План квартиры Н.М. Покровского в Чистом (Обуховом) переулке /Из книги Л. Паршина/
Фрагмент интервью Л. Паршина, взятого у Татьяны Николаевны Лаппа-Кисельгоф:
— А как выглядела его квартира?
— Ну, как в квартиру входишь, конечно, передняя, и сразу дверь направо, где комната его брата Михаила Михайловича была. А напротив...
— Нет, давайте лучше по одной стороне сначала.
— Дальше столовая была и кабинет Николая Михайловича. И тут прямо еще комнатка была, где вещи лежали. Надя в ней одно время жила. Вот. А по другой стороне — сначала кухня, потом спальня, и последняя смотровая была.
— Интересно, смотровая как выглядела?
— Ну, белая такая, кушетка там, кресло специальное, шкафчики, столик... обычно выглядела.
(Если по тексту «Собачьего сердца» составить план квартиры Филиппа Филипповича, то окажется, что расположение столовой, смотровой, кабинета и кухни совпадает, только к смотровой «пристроена» операционная, а к кабинету приемная. — Л.Паршин)

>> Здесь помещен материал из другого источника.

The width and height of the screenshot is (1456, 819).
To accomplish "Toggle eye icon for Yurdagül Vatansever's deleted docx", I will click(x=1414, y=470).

— А вот Зина в «Собачьем сердце» и кухарка там ещё жили...
— Акушерка была у него, только она не жила там, а приходила. А ещё была горничная. Обед готовила, убирала, дверь открывала...

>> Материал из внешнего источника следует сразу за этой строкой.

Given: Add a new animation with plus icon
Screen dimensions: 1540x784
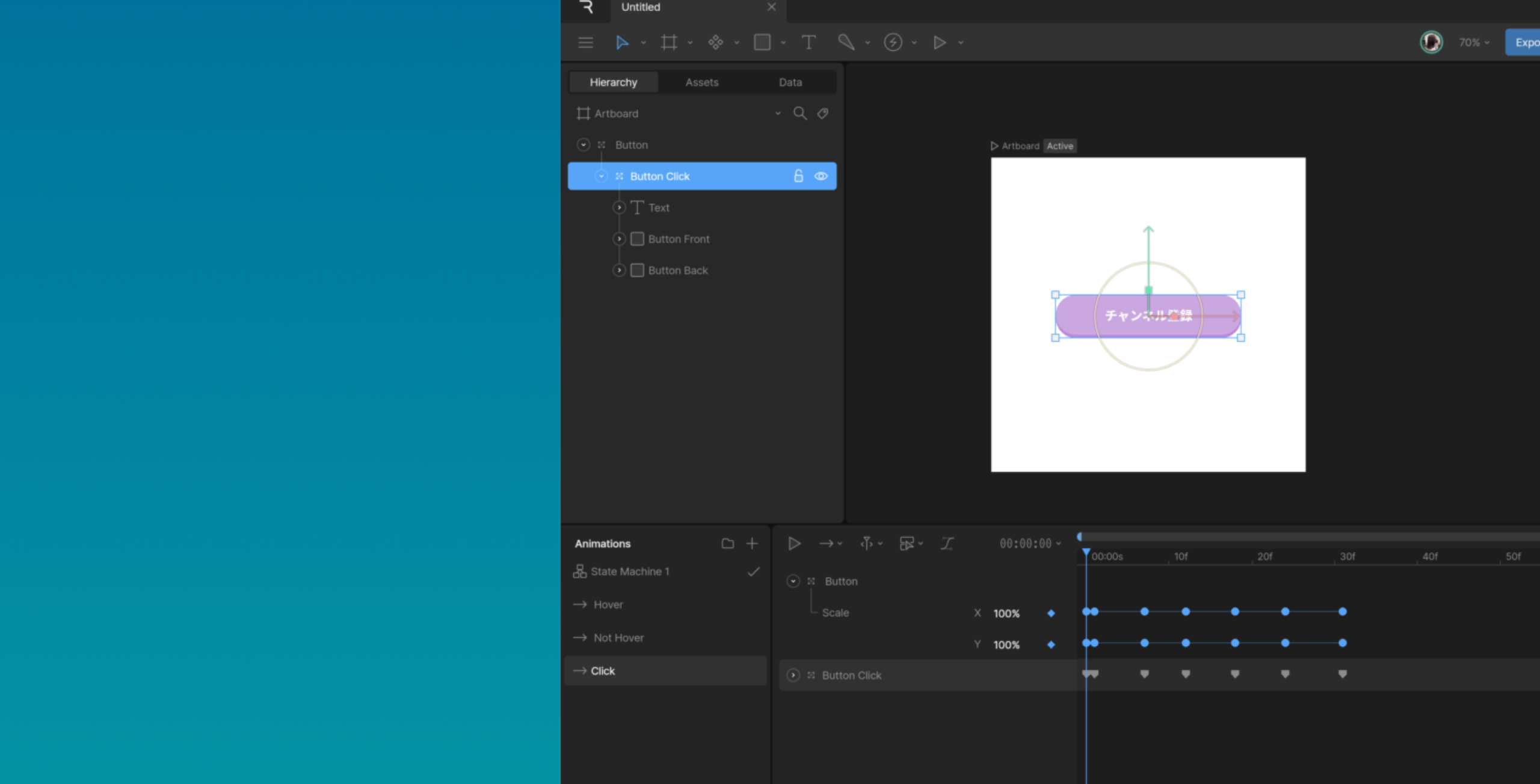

Тася сразу поняла, что Филипп Филиппович из «Собачьего сердца» — это «дядя Коля», доктор Покровский:
«Знаете, я как начала читать — сразу догадалась, что это он. Такой же сердитый, напевал всегда что-то, ноздри раздувались, усы такие же пышные были. Вообще, он симпатичный был. Он тогда на Михаила очень обиделся за это. Собака у него была одно время, доберман-пинчер».

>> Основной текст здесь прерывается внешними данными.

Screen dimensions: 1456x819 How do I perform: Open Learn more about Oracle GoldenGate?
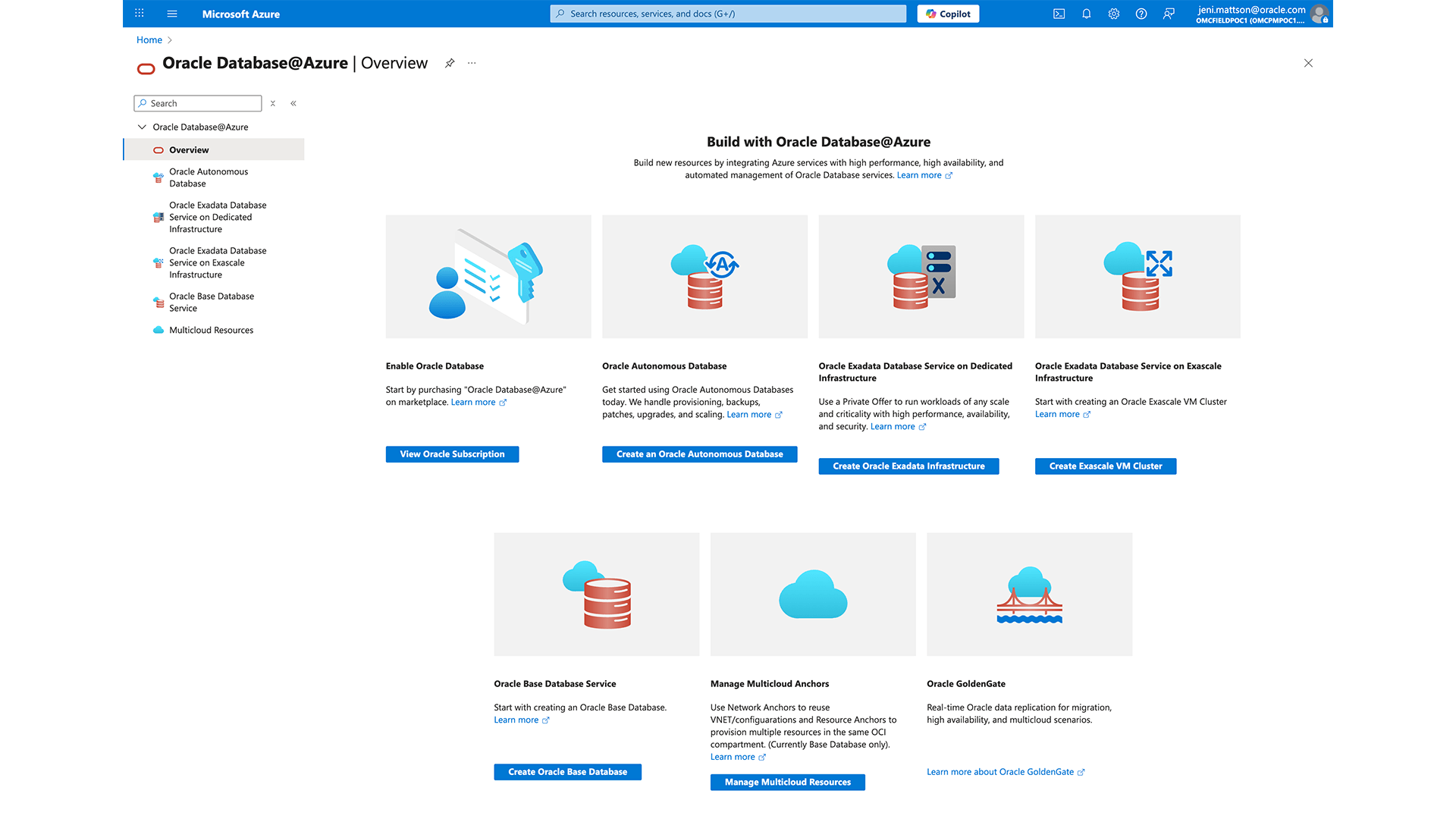[x=1001, y=771]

Дядя обиделся на племянника за то, что тот сделал дядю героем своей повести…
Письменный стол и зелёная лампа в комнате М. Булгакова в "Нехорошей квартире" на ул. Садовой в Москве
И ещё две короткие цитаты из «Собачьего сердца»:
«Вечерами пречистенская звезда скрывалась за тяжкими шторами и, если в Большом театре не было «Аиды» и не было заседания Всероссийского хирургического общества, божество помещалось в кабинете в глубоком кресле.
Огней под потолком не было. Горела только одна зелёная лампа на столе».
«Филипп Филиппович, распростерши полы халата, сел за громадный письменный стол и сразу сделался необыкновенно важным и представительным».
Громадный стол, зеленая лампа… Представьте себе, сегодня это можно увидеть! Ступайте на Садовую, 10, в «Нехорошую квартиру» №50 (там сейчас музей), в комнату Михаила Булгакова. Говорят, что резной письменный стол, который стоит сегодня там, принадлежал именно Николаю Михайловичу Покровскому, доктору-гинекологу с Пречистенки. А сам Булгакова никогда за этим столом не работал. Утверждают, что такой же стол был и у профессора Преображенского.